=== 課題 ===
1) 本文に基づき、次の問いに答えてください。
(a) 筆者が「TECH WORLD」を訪ねたのは何月何日の何時ですか。
(b) 「TECH WORLD」を出展しているのはどこの何という企業ですか。
(c) 筆者はエレベーターで何階まで上がりましたか。
2) 本文によれば、巨大な木のオブジェを取り囲むタブレット端末は何に合わせて色や向きを変えるのですか。一文から三文で説明してください。
3) 本文において、筆者がパビリオン内で順に訪れた場所を、訪れた順にすべて挙げてください。

=== 本文 ===
君と、A列車で行こう。

旅行などで訪問した場所に関することを綴るブログ。鉄道などの交通に関することが多めです。主にX(旧twitter)では書きにくいような長文を書きます。当面は大阪・関西万博がメイン。

【大阪・関西万博】「TECH WORLD」に込められた言葉

TECH WORLDパビリオン(2025年4月19日)

※本記事は、下記の記事から抜粋して再構成、加筆を行ったものです。

a-train.hateblo.jp

サイバー感溢れるエントランスと、渡されるウェアラブルデバイス

4月19日の15:30に、台湾の玉山デジタルテックが出展している民間パビリオン「TECH WORLD」を訪ねました。

エントランスに入ると、1人1人スマートウォッチのようなウェアラブルデバイスを渡されて装着します。これは後で使います。

サイバー感溢れるTECH WORLDのエントランス

巨大な木のオブジェとタブレット群で描かれる台湾の自然と生物

次の部屋に案内されると、出迎えるのはスクリーンを兼ねる巨大な木のオブジェ、そしてその周囲を取り囲む無数のタブレット端末。

木のオブジェのスクリーンでの映像に、タブレット端末も連動して動作する

台湾の自然と生物を紹介するスクリーンの映像に合わせ、周囲の端末も色を変えたり向きを変えたり、連動して動作します。かなり壮観です。

最後には、端末1つ1つに描かれた蝶にタッチすると、その蝶が木の幹を飛んでいくという趣向もありました。今のデジタル映像技術ならだいたい何だってできてしまうと、言ってしまえばそうなのですが、体験としての面白さはあります。

台湾の高山地帯の風土、そして蘭の道

その後、エレベーターで4階まで上がり、高山地帯に来たという設定で、高山地帯の自然や風景が紹介されます。

巨大スクリーンで紹介される高山地帯の自然や風景

そして、台湾が世界有数の生産地域であるという蘭の道へ。一部には、花用のスプレーで万博の文字や「TECH WORLD」の文字が描かれているという芸の細かい演出もありました。

=== データセットの記録 ===
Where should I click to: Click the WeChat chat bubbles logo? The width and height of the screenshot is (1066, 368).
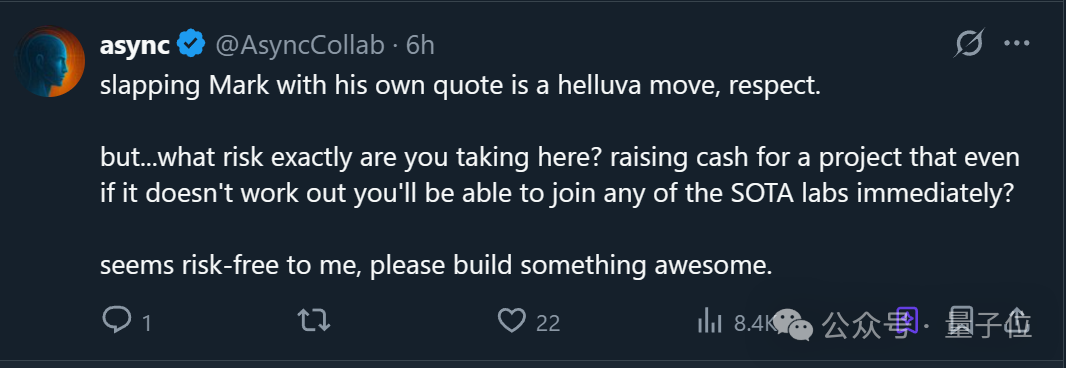click(x=793, y=324)
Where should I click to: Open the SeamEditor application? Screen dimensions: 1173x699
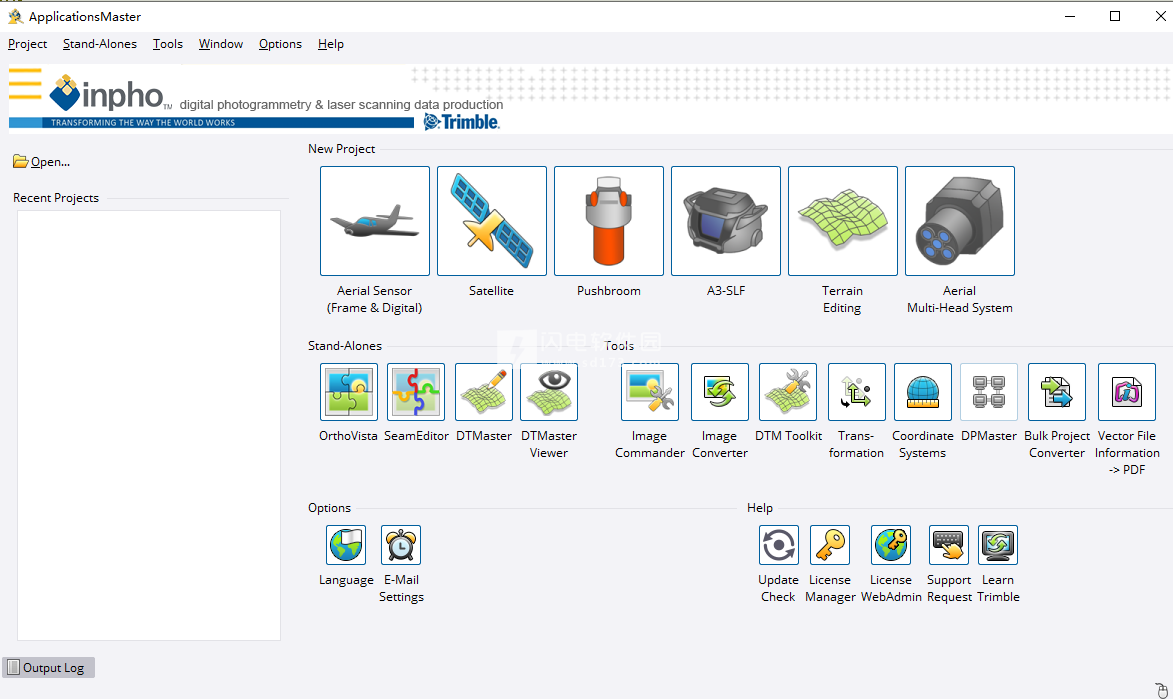click(x=416, y=391)
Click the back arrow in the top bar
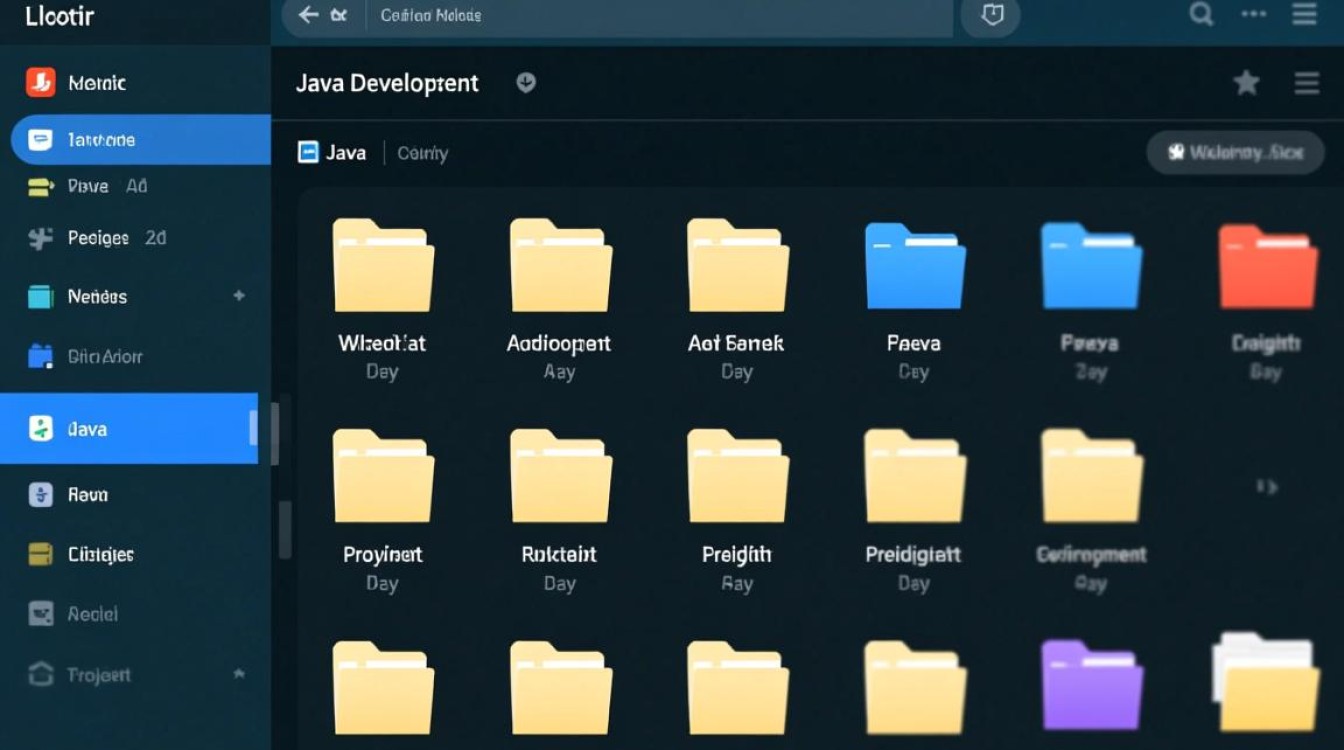The height and width of the screenshot is (750, 1344). [309, 15]
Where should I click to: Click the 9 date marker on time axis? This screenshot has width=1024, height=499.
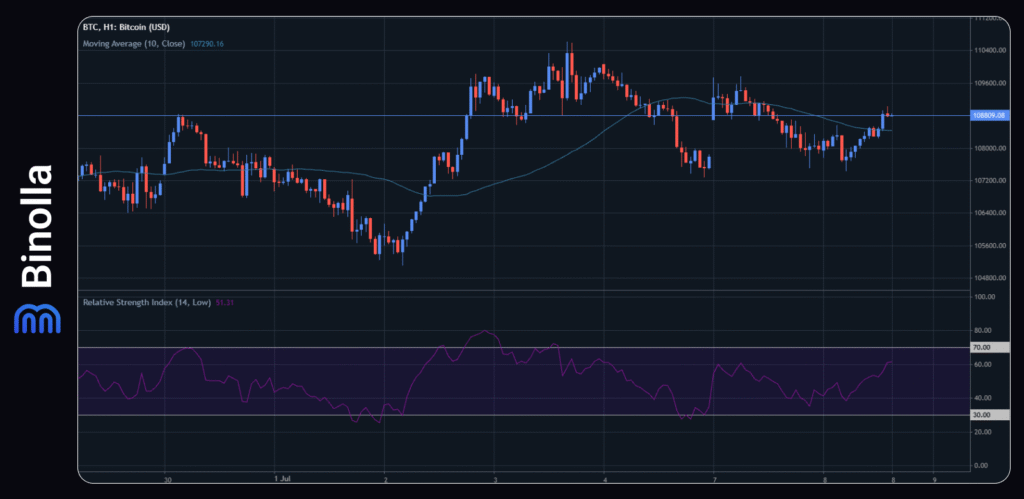pos(933,480)
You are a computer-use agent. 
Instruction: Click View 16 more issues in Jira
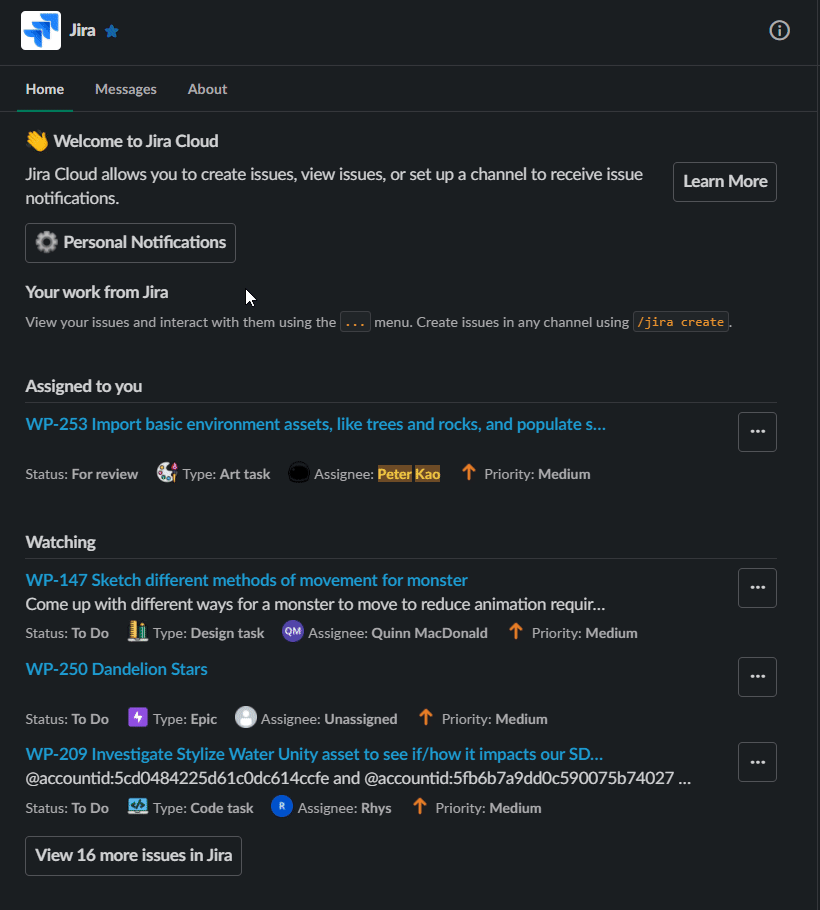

=== 想定解答 ===
1)
(a) 4月19日の15:30
(b) 台湾の玉山デジタルテック
(c) 4階

2) タブレット端末は、巨大な木のオブジェのスクリーンに映る、台湾の自然と生物を紹介する映像に合わせて、色や向きを変えながら連動して動作します。

3)
1. エントランス
2. 巨大な木のオブジェとタブレット端末がある部屋
3. 4階の高山地帯の展示
4. 蘭の道